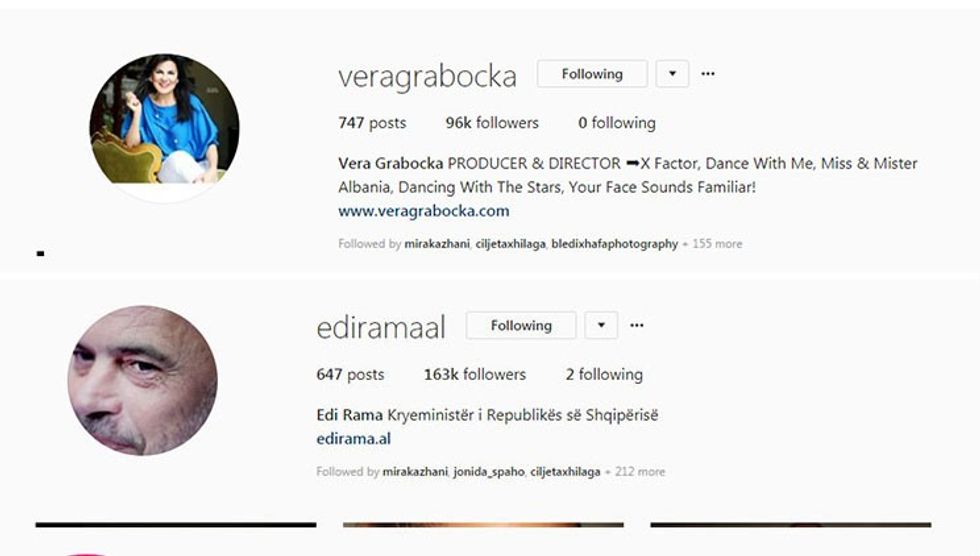
Task: Expand suggestions arrow next to veragrabocka Following
Action: [672, 74]
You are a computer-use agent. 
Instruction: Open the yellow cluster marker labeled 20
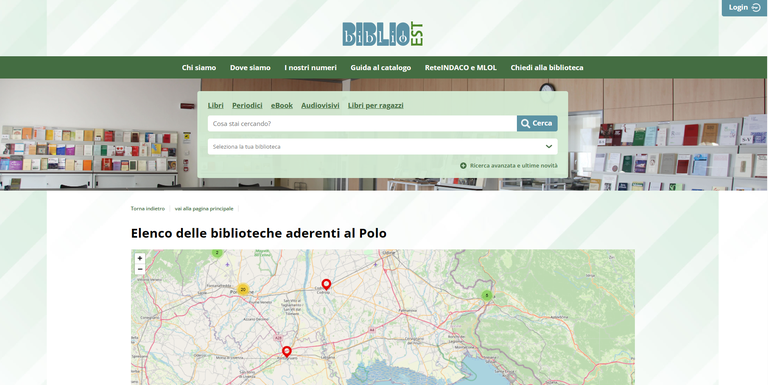243,289
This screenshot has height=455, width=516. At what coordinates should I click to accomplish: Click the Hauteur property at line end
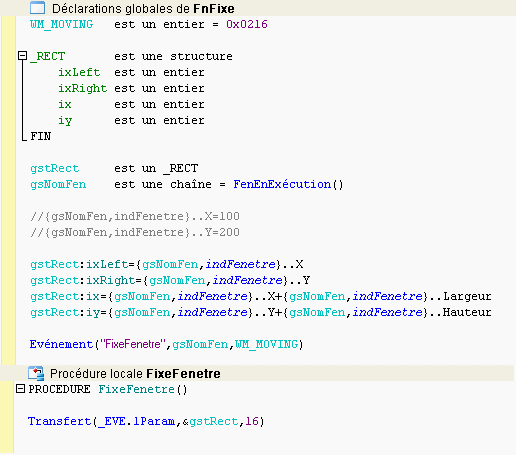coord(467,312)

__Exercise prompt__
Change every occurrence of "yellow" to "orange" in the records above, and reproduce them with nothing else altered. Leave the pictures out of your answer.

__Response to this task__
Task: Expand suggestions arrow next to veragrabocka Following
Action: [672, 74]
You are a computer-use agent. 
Instruction: Open the orange cluster marker labeled 20
243,289
This screenshot has height=455, width=516. At what coordinates should I click to accomplish: Click the Hauteur property at line end
coord(467,312)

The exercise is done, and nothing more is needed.